Input records:

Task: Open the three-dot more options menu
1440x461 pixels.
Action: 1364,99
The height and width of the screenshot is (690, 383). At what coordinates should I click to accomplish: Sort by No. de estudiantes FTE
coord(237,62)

Exercise objective: Please show every line of the material above that contains the string "three".

Output below:
Task: Open the three-dot more options menu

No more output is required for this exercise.